Researchers had long speculated that an amino acid called DOPA, found in high concentrations in mussel proteins, was responsible for the special adhesive qualities of mussel glue. But they lacked proof that DOPA had the right kind of chemistry to adhere to other materials.
To investigate, Phil Messersmith, a biomedical engineer at Northwestern University in Evanston, Illinois, and colleagues tethered a single molecule of DOPA to the tip of an atomic force microscope. They then touched the tip to a titanium dioxide surface and measured the force needed to pull the DOPA off the surface. It took a remarkable 800 piconewtons to do the trick, almost 4 times more than the force necessary to pull apart a pair of joined avidin and biotin molecules, the strongest known link in biology that doesn't involve sharing electrons between atoms. Such covalent bonds are part of DOPA's repertoire, however. The compound formed covalent bonds to organic surfaces such as an amine-coated silicon wafer, the researchers report online this week in the Proceedings of the National Academy of Sciences.

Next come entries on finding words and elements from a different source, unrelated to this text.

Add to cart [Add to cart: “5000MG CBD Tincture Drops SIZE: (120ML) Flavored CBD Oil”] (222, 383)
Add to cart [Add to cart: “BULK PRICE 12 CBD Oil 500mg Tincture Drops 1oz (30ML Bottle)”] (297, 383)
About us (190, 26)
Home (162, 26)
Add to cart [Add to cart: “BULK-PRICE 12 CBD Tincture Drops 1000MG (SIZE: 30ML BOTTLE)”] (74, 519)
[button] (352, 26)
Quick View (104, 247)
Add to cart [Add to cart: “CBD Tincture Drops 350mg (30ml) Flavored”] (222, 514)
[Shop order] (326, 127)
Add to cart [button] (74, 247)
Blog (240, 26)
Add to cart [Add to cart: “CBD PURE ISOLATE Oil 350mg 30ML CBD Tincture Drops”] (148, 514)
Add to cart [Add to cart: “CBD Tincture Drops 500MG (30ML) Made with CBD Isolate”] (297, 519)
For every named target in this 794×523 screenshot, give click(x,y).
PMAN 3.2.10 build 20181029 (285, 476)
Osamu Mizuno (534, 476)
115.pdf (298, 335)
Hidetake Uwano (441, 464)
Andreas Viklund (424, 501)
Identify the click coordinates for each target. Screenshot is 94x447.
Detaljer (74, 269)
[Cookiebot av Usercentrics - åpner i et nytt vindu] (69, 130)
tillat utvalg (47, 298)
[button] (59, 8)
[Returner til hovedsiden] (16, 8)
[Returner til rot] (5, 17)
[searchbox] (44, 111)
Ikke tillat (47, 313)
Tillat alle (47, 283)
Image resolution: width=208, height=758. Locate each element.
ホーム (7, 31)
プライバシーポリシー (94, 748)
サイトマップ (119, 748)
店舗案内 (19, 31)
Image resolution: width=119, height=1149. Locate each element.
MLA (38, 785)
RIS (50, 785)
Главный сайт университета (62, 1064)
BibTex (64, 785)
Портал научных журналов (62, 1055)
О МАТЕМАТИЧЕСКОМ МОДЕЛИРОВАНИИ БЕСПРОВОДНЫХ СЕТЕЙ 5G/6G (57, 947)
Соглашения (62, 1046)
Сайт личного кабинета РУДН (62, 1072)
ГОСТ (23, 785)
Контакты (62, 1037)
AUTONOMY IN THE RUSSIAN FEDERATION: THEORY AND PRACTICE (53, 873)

Unlike covalent bonds, the DOPA-oxide bond can reform if it comes undone in water, the researchers found. That property might make the compound useful in biomedical devices, Messersmith says. He's now investigating using DOPA to anchor a nonstick polymer onto various surfaces, including ceramic and metal, creating nonadhesive surfaces. If applied as a coating to metal implants such as stents, heart valves, or other devices, they might prevent blood cells and proteins from accumulating. Messersmith has established a start-up company, Nerites Corp., to develop such glues.
The study explains how mussels can adhere to virtually any surface, even in water, says Herbert Waite, a marine biochemist at the University of California at Santa Barbara. "Water or other aqueous solutions can create problems for all kinds of adhesion," he says. The study shows how the mussel gets around this using DOPA to create different types of bonds.